Jump to content

STOP 0xF4 - CSRSS is crashing


Recommended Posts

Posted

One of my friend's machines started getting this STOP 0xF4 error this morning. The machine starts normally, but after it's been on for a few minutes, it blue screens with this error. This error does NOT occur in Safe Mode - the machine happily stays on. The machine is an HP designed for Vista (with an ICH9 chipset, I believe), but I installed XP SP2 for them. This was a year ago, and they've been running happily until now.

The error indicates that CSRSS has terminated. This is probably because some driver is causing this error I see in the dump:

The instruction at "0x%08lx" referenced memory at "0x%08lx". The memory could not be "%s".

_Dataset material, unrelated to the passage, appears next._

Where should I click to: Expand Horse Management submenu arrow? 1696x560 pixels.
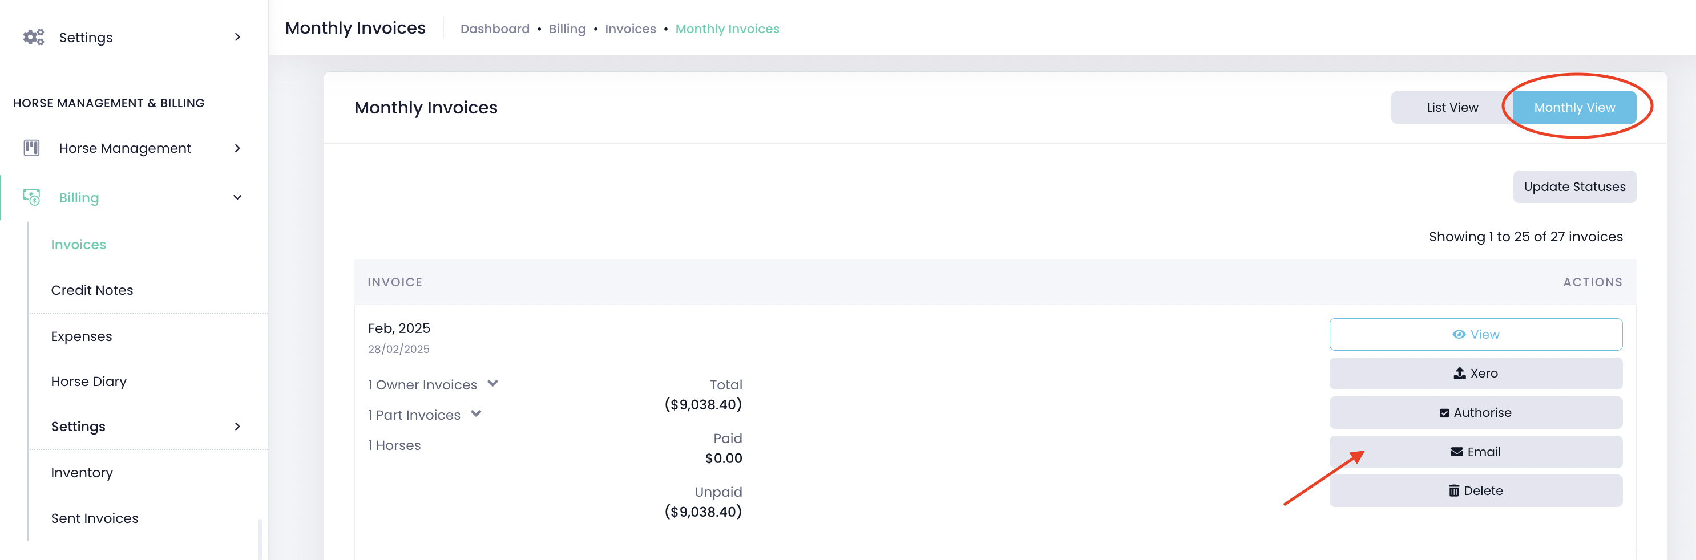238,148
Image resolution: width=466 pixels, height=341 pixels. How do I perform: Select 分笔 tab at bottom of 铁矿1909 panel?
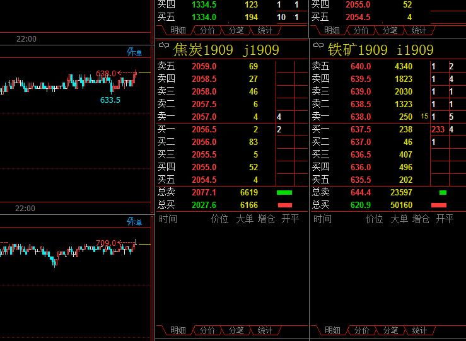(x=390, y=330)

but I can't figure out which driver it is.

I've tried turning on verifier on all the non-Microsoft drivers, but that didn't help at all (it just caused IRQL problems for NOD32 until I uninstalled it).

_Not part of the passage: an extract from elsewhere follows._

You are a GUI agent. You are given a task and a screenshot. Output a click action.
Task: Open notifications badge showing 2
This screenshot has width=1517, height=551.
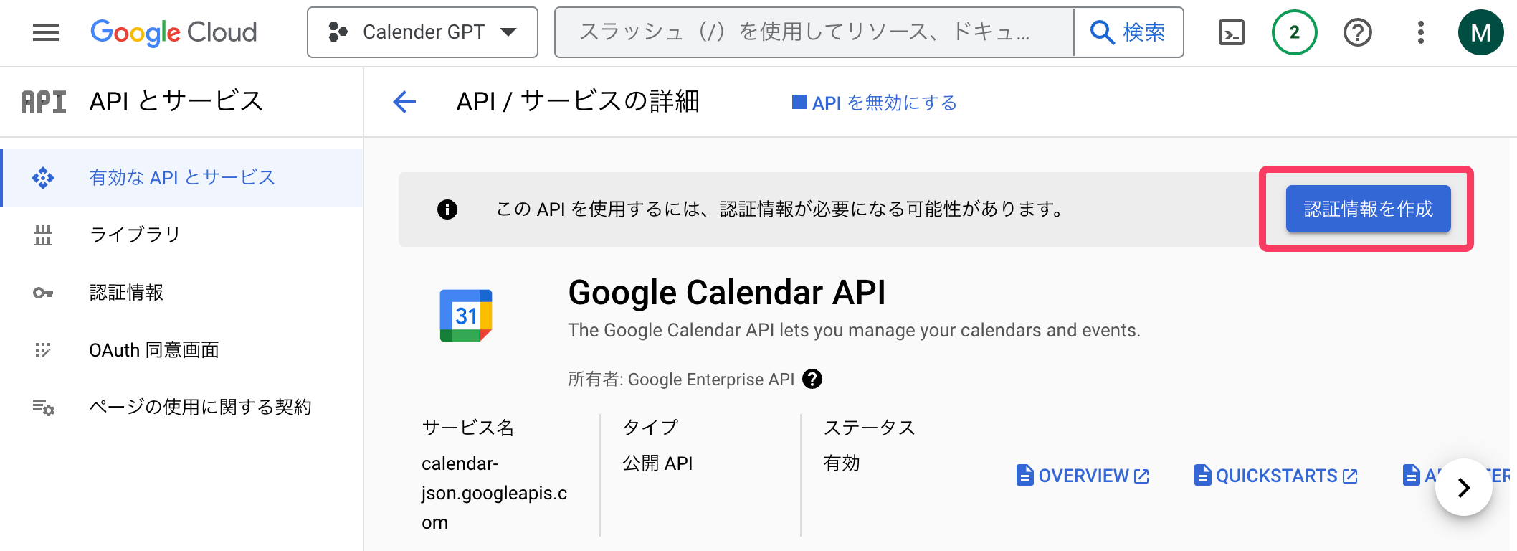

I've run a CHKDSK /R (it came up clean), uninstalled NOD32, TightVNC and Virtual CloneDrive. I've upgraded the video driver and the sound driver, all to no avail. I have no idea what to try next. Any recommendations would be greatly appreciated.

Note that I tried to upload the 126K kernel dump 2 separate times, but it never got past "Uploading File..." Please let me know if I can send you the dump some alternate way.

Thanks in advance,

TanMan


Posted

Wow, it was really late last night. I was more punchy than I thought. The dump is 124MB, not 124KB. Jeez! No wonder I couldn't upload it!

cluberti, I uploaded the kernel dump to a new folder - TanMan.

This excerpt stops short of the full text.